Note how many lines of the data below hold the word "magnifier", then give that number with no other text.

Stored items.
"""

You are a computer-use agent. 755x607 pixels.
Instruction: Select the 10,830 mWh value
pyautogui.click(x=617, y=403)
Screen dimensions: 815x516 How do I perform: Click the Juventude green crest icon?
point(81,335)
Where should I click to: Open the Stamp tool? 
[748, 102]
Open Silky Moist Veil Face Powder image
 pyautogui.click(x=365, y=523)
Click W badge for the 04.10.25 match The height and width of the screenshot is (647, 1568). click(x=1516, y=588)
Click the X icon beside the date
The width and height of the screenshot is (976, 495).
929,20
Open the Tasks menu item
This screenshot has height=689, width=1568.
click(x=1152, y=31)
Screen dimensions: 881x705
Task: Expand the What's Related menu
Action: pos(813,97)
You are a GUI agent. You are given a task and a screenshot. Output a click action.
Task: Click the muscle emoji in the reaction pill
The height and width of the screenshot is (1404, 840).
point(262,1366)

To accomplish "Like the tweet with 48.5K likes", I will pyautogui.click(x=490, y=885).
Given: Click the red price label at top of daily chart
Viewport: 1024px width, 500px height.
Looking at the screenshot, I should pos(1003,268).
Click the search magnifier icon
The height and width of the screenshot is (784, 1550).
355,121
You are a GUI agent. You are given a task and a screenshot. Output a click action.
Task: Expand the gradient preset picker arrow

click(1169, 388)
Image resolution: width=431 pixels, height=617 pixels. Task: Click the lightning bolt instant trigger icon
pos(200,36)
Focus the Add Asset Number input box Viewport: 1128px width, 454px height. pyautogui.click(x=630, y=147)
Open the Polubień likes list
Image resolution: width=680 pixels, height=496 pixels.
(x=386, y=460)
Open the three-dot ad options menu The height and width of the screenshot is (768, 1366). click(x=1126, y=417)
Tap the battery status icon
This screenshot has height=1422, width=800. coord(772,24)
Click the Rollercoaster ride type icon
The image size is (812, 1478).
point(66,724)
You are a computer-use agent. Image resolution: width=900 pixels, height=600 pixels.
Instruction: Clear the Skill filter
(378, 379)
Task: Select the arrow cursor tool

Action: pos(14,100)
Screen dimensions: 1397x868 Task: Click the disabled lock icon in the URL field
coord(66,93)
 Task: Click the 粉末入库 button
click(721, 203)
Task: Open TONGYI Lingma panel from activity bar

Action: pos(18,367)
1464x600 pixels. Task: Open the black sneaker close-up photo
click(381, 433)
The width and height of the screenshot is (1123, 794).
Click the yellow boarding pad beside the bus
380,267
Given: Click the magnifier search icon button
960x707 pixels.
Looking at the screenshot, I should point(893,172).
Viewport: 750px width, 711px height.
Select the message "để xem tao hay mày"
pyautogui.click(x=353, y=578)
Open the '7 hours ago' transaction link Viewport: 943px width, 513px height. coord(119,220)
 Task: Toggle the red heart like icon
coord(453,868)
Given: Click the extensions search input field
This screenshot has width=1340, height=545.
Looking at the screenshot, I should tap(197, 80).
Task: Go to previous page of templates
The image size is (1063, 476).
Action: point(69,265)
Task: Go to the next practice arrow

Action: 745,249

"""

Expected answer.
2